If we encounter a survivor of a major disaster, we do not compartmentalize them into the victim category. Rather, we regard them as people who had bad things happen to them. The people who lost their houses in the California wildfires, those who suffered through the 9/11 attacks, war survivors, hurricane Katrina victims, earthquake survivors—none of these people is automatically assigned the label of victim, yet they all underwent tremendous emotional and physical trauma. We recognize that they are more than what happened to them; they do not become the event.

This is not true of sexual abuse victims. If we were to encounter, say, Sybil, on the street (assuming we recognized her,) would we not immediately think, sexual abuse? Augusten Burroughs’ name conjures the term as well, although to a lesser extent, perhaps because he has written other works that make him seem more rounded, which leads to my point: incest memoirs, instead of showing the world that the author is a human being who suffered, are instead reinforcing the notion that victims are still victims, not whole people who had bad things happen to them. Memoirs should be regarded as wounds exposed, their words the seepage of an infection too long untended. They should be seen as individual stories rather than as a whole, but somehow they still get lumped into an autobiographical stewpot in the same way that we seem to label the authors as victims.

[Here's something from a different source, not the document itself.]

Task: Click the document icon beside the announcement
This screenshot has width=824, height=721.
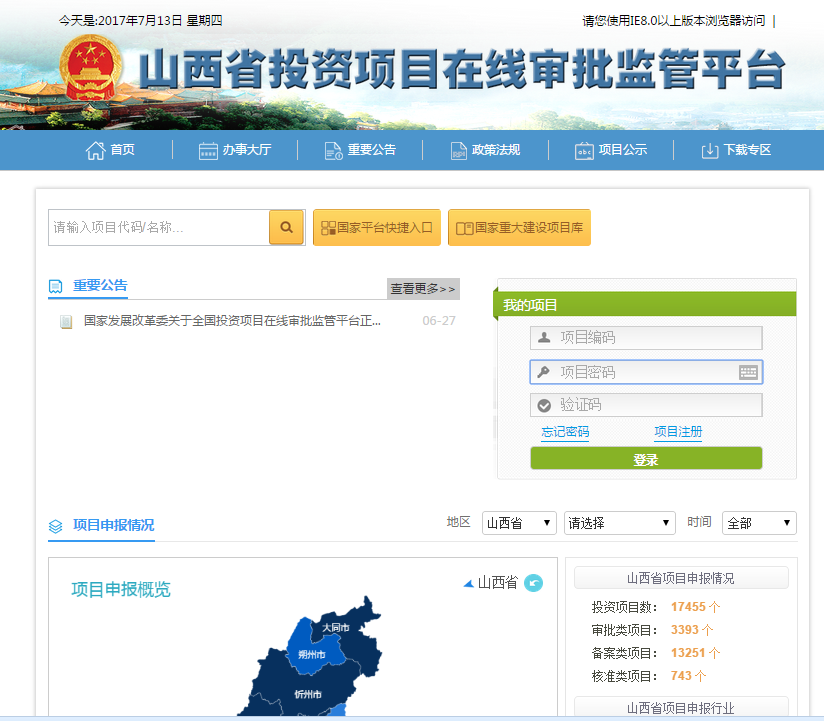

Recognizing these stories as part of a whole rather than the sum of its parts will lead to healing of the collective whole. The singular voice of each author contributes to the chorus, whether the voices are dramatic or detached, sad or triumphant. It is good that the shelves are flooded with memoirs. People are finally telling their stories, and, while those who remain silent won’t find their own stories in all of the published memoirs, they will find them somewhere, as long as the brave ones write.